Utang adalah contoh produk yang bisa dibilang amat “global” atau universal. Semua pihak memerlukan utang, mulai dari rumah tangga (“HOUSEHOLD”), perusahaan (COMPANY”), sampai pemerintah (“GOVERNMENT”). SEMUANYA BERUTANG.. Utang secara tidak disadari telah menjadi bagian yang tidak terpisahkan dalam kehidupan ekonomi. Makin lama, KECENDERUNGAN UTANG MENJADI MAKIN BERANI, ATAU KIAN “EXCESSIVE”. Peristiwa bangkrutnya perekonomian Argentina dengan total utang sebesar 140-an milliard dolar AS, telah memberikan isyarat kuat bahwa betapa masalah utang kini telah berkembang menjadi horror global.

Laporan utama dari “THE ECONOMIST- PROSPECT FOT THE WORLD ECONOMY” bahkan mengingatkan, bahwa betapa peluang pemulihan ekonomi di dunia saat ini AMAT TERGANTUNG DAN TERBEBANI PERSOALAN UTANG. Utang bisa menjegal upaya “RECOVERY” ekonomi dan meredam efek resesi yang dalam. Namun optimisme yang sempat beredar, saat ini patut diragukan. Kebangkrutan beberapa perusahaan raksasa di Amerika merupakan salah satu alasannya.

PAUL KRUGMAN pernah menulis di THE NEW YORK TIMES tentang kebangkrutan salah satu perusahaan energi raksasa yaitu “ENRON”. Di sana dia menuliskan bahwa, skandal enron seolah menyadarkan kita bahwa, ternyata kita seperti orang yang tidak tahu apa-apa (“BLIND INNOCENCE”) soal ekonomi, karena mendadak bisa terjadi kebangkrutan dahsayat di depan mata, tanpa bisa mengantisipasi sebelumnya. Ironis. Kita tiba-tiba menjadi buta, padahal secara faktual kita justru sedang asyik memasuki era globalisasi, liberalisasi, transparansi, kecanggihan tekologi informasi, persaingan bebas dan sebagainya.

# # # #

**Soal Singkat 1:**
Sebutkan semua pihak yang disebut memerlukan utang dalam teks bacaan tentang utang.
**Soal Singkat 2:**
Lanjutkan teks bacaan tentang utang global mulai setelah kalimat terakhirnya.

**Materi Terkumpul:**
# # # #

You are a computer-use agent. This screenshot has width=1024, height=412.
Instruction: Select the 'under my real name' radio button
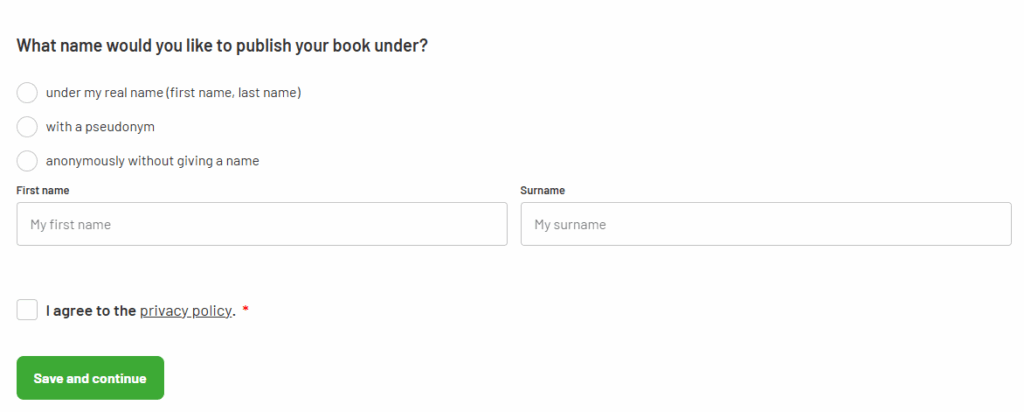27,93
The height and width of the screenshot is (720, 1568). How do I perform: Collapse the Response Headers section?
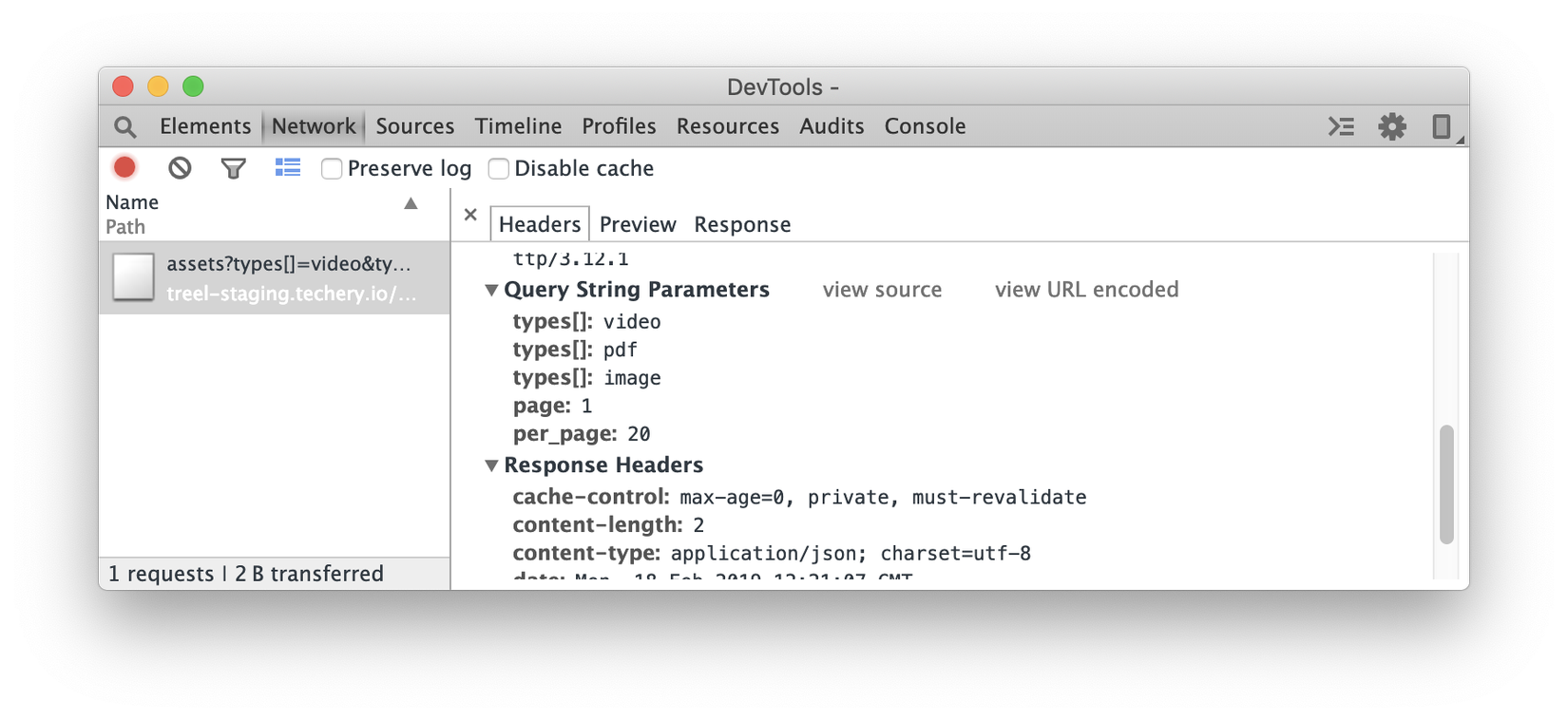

# # # #

**Hasil Akhir 1:**
Rumah tangga, perusahaan, dan pemerintah.

**Hasil Akhir 2:**
Kata kuncinya adalah “DISIPLIN” dan “KECEROBOHAN. Kasus- kasus kebangkrutan Argentina, Enron dan banyak perusahaan lainnya, termasuk perekonomian Indonesia, juga terkait dengan dua kata kunci ini. Argentina CEROBOH DALAM MENGGUNAKAN DANA UTANG. UTANG LUAR NEGERINYA BANYAK, NAMUN KEMAMPUAN MENGHASILKAN DEVISANYA RENDAH, SEHINGGA UTANG-UTANG ITU TIDAK TERBAYAR. Enron juga ceroboh dalam menggunakan dananya yang diindikasikan terkait pembiayaan politik George Bush Jr dan Dick Chaney.

Indonesia…? Ceritanya SAMA SAJA. Pemerintah berutang dari luar negeri sejak era Soeharto dan sempat mencapai sekitar 70 Milliar Dollar US. Sektor swasta, yang mulai gencar berutang sejak tahun 1990- an, utang luar negerinya pernah mencapai 67 Milliar Dollar US. Sekarang berganti, Pemerintah berutang kepada masyarakat domestik, apalagi sejak SBY memerintah, pertambahan utang sangat Fantastis, tergambar dengan pengeluaran SUN (Surat Utang Negara). Anehnya lagi, untuk Menkeu sangat bangga dengan hasil Penjualan SUN yang sudah dijual di luar negeri. Apa yang menjadi dasar beliau bangga terhadap penjualan SUN yang laku di pasar luar negeri merupakan alasan yang sangat tidak masuk akal, sungguh alasan yang “ASININE”.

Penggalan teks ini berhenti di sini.